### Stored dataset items

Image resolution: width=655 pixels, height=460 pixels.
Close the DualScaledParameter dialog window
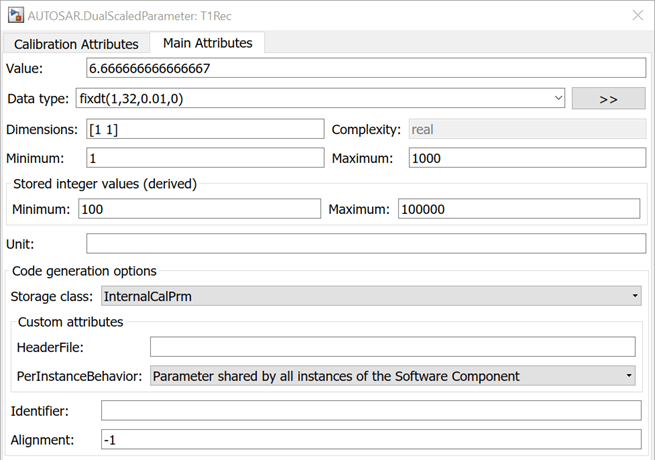pos(638,15)
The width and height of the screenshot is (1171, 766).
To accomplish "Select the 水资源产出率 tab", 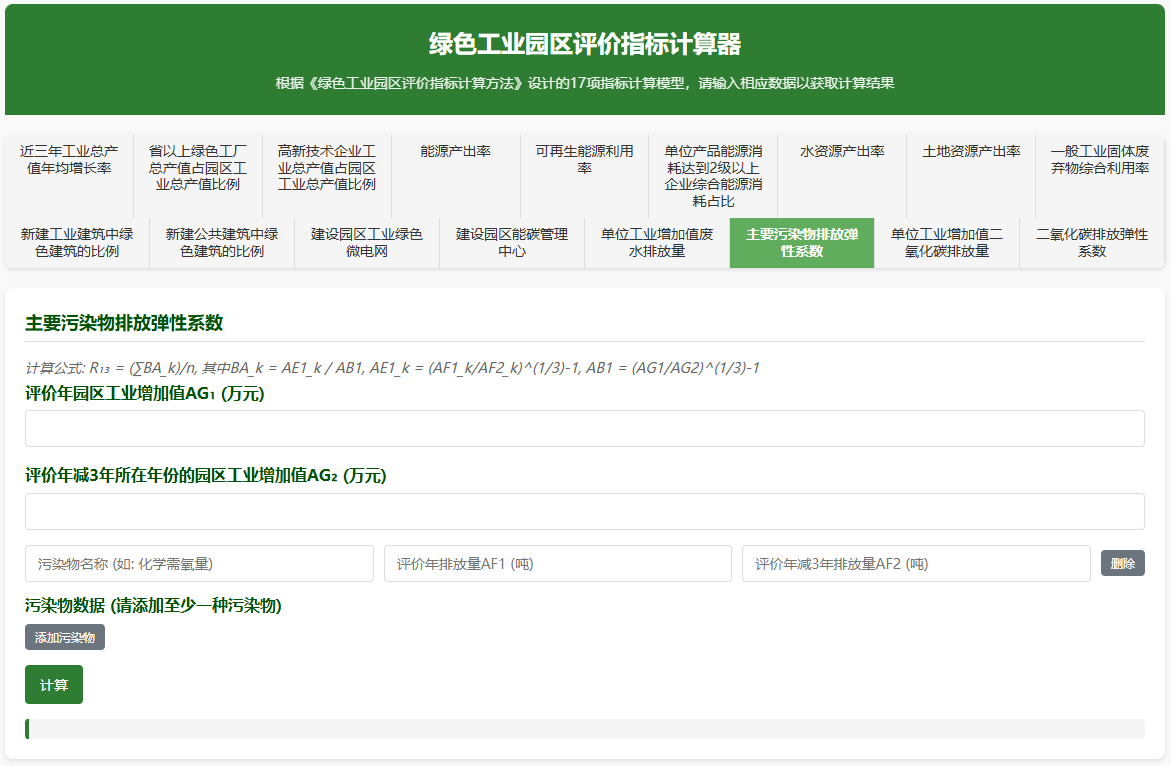I will click(x=842, y=152).
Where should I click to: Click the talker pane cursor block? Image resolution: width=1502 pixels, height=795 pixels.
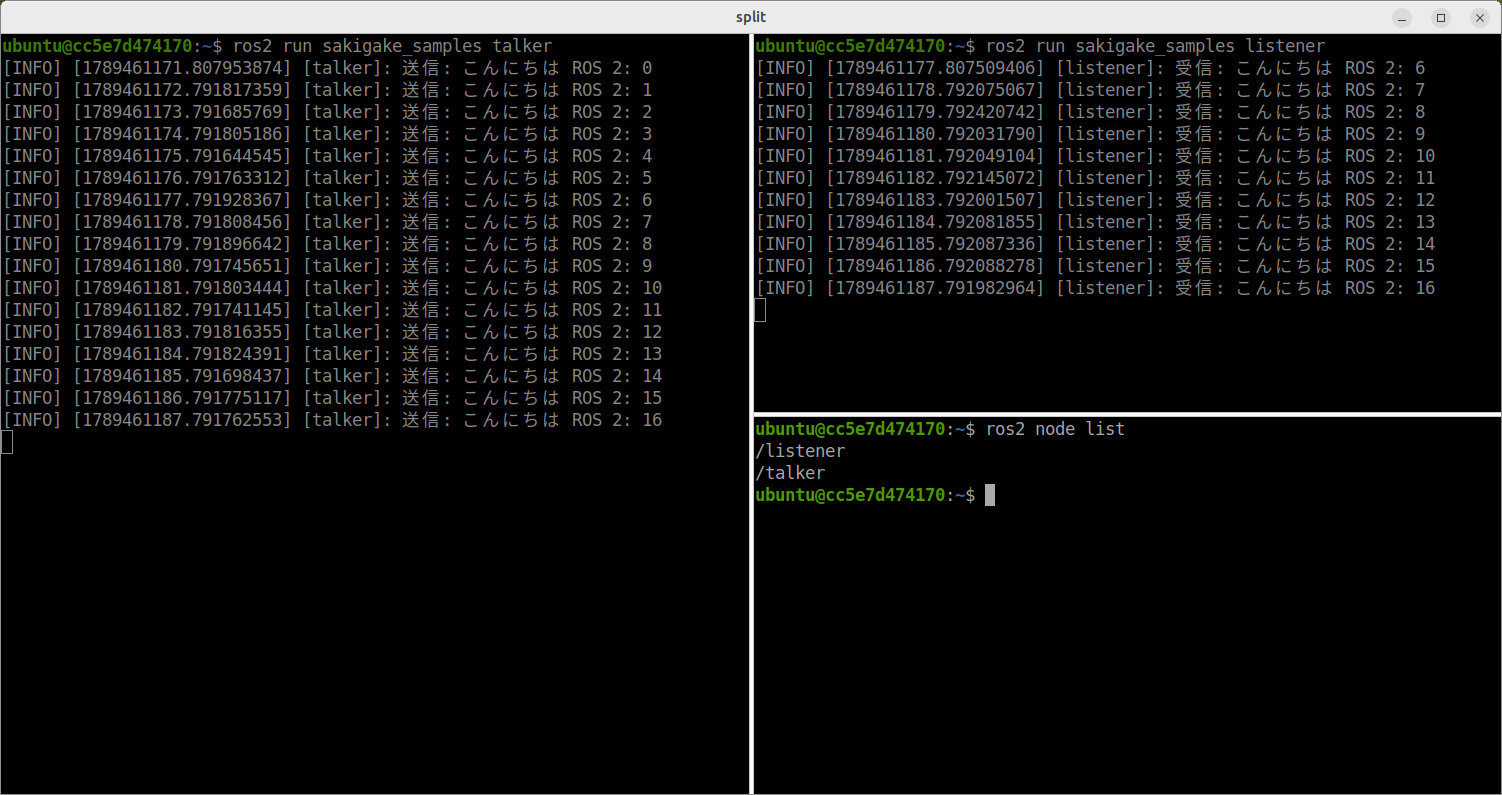tap(7, 442)
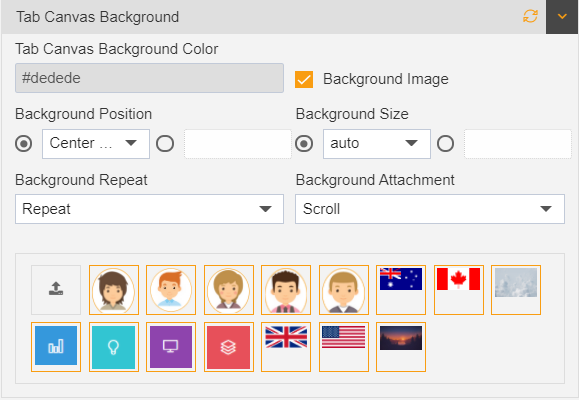
Task: Open the Background Attachment Scroll dropdown
Action: click(430, 209)
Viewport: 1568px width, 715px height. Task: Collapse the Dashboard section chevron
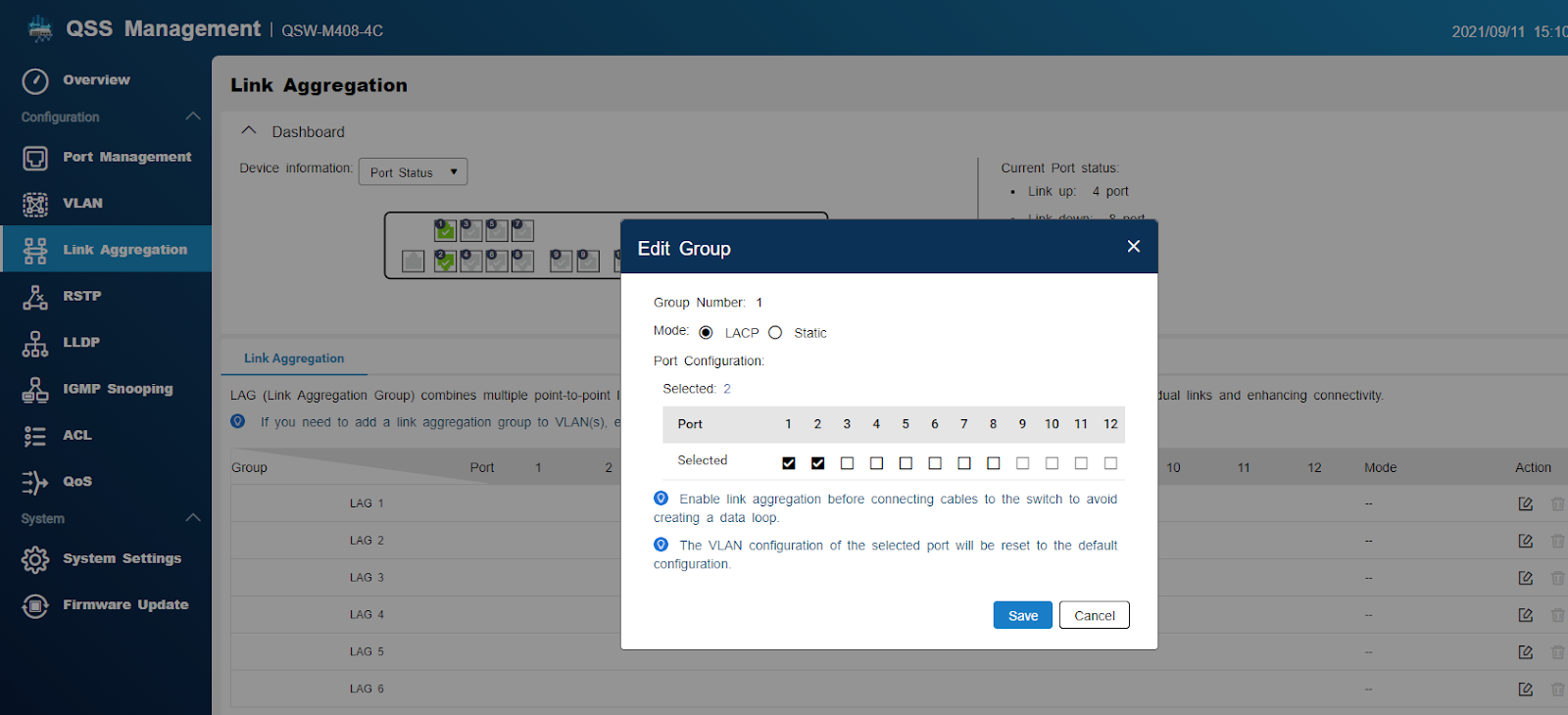pos(249,131)
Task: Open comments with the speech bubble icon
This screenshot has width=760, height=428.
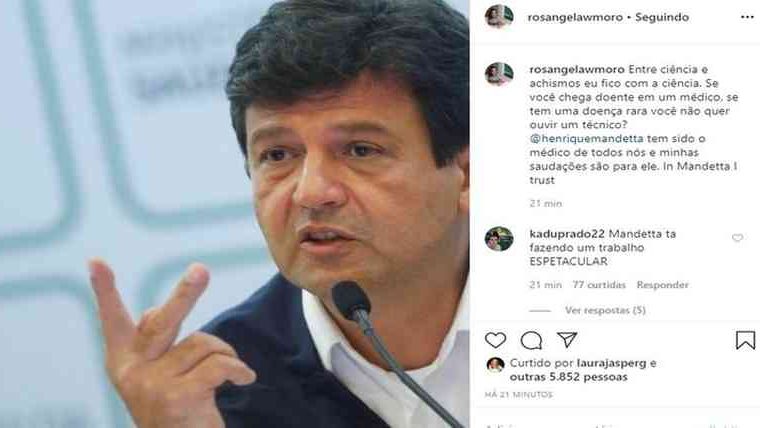Action: coord(531,340)
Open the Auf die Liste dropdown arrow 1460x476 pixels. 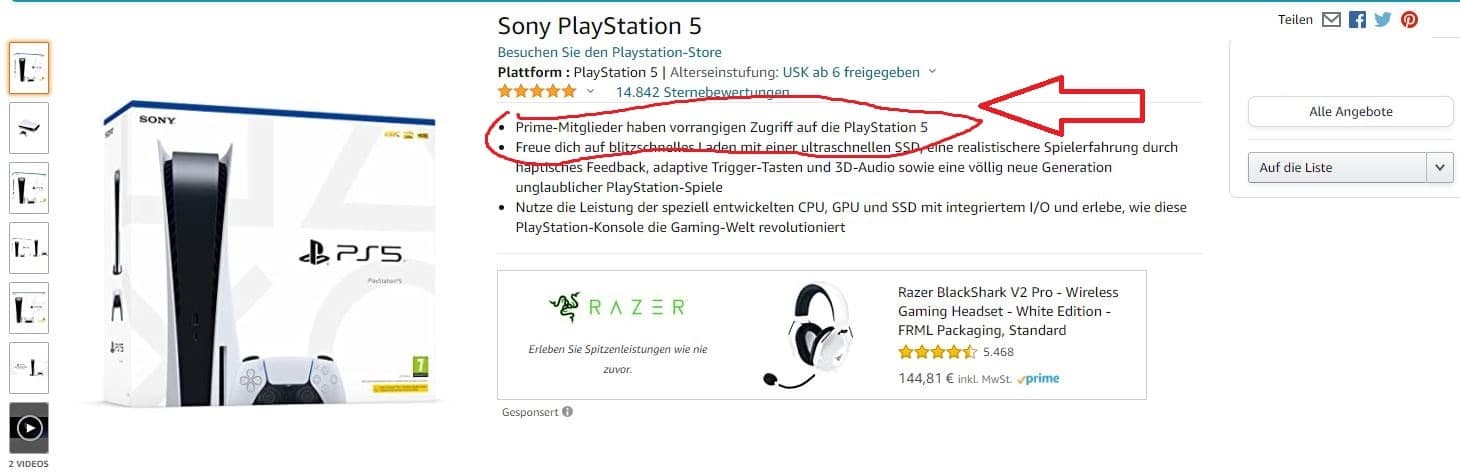pyautogui.click(x=1440, y=167)
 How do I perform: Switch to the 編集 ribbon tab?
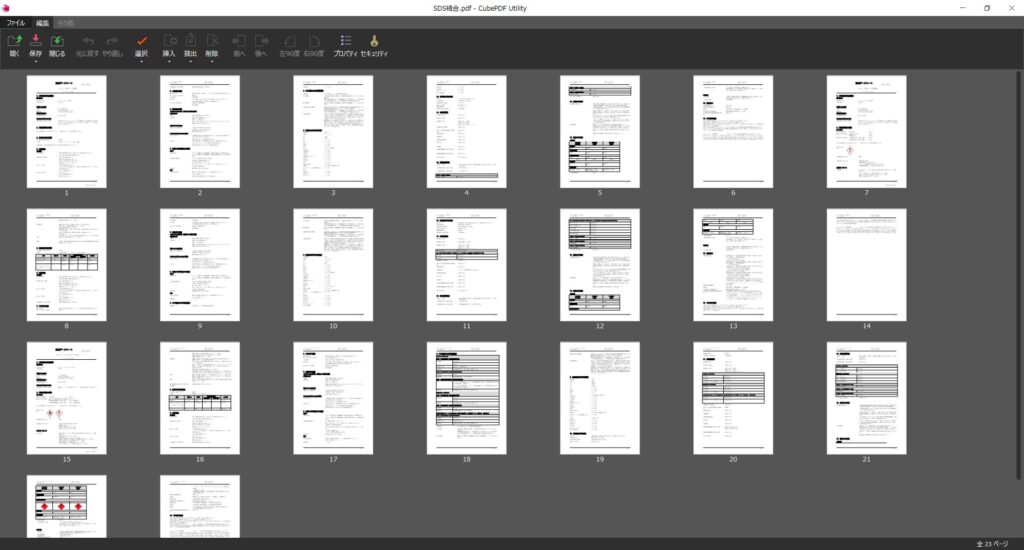point(43,22)
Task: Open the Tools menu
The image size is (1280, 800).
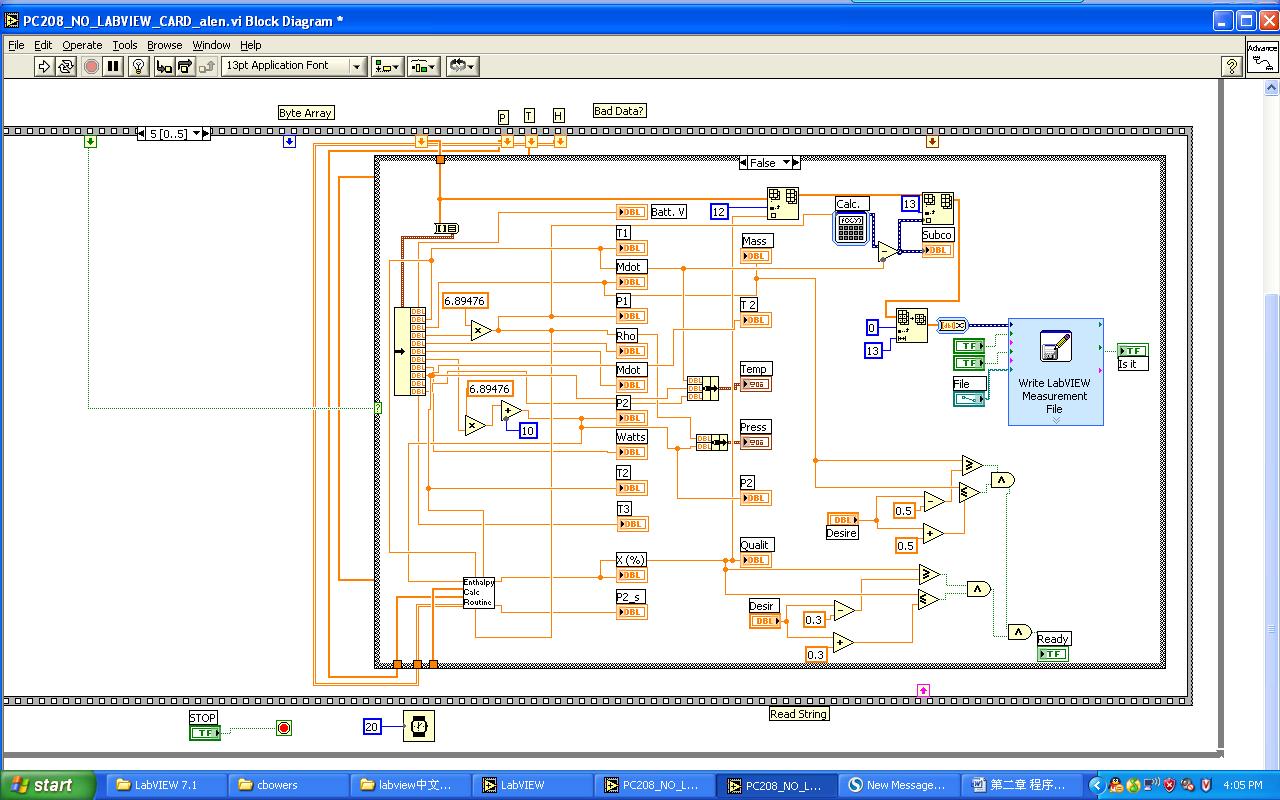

### About this exercise
Working from the line containing "How do I perform: Switch" to the last line of the data, retype every line exactly, both ends included, and leave out all pictures.

### Answer box
 How do I perform: Switch to the 編集 ribbon tab?
point(43,22)
Task: Open the Tools menu
The image size is (1280, 800).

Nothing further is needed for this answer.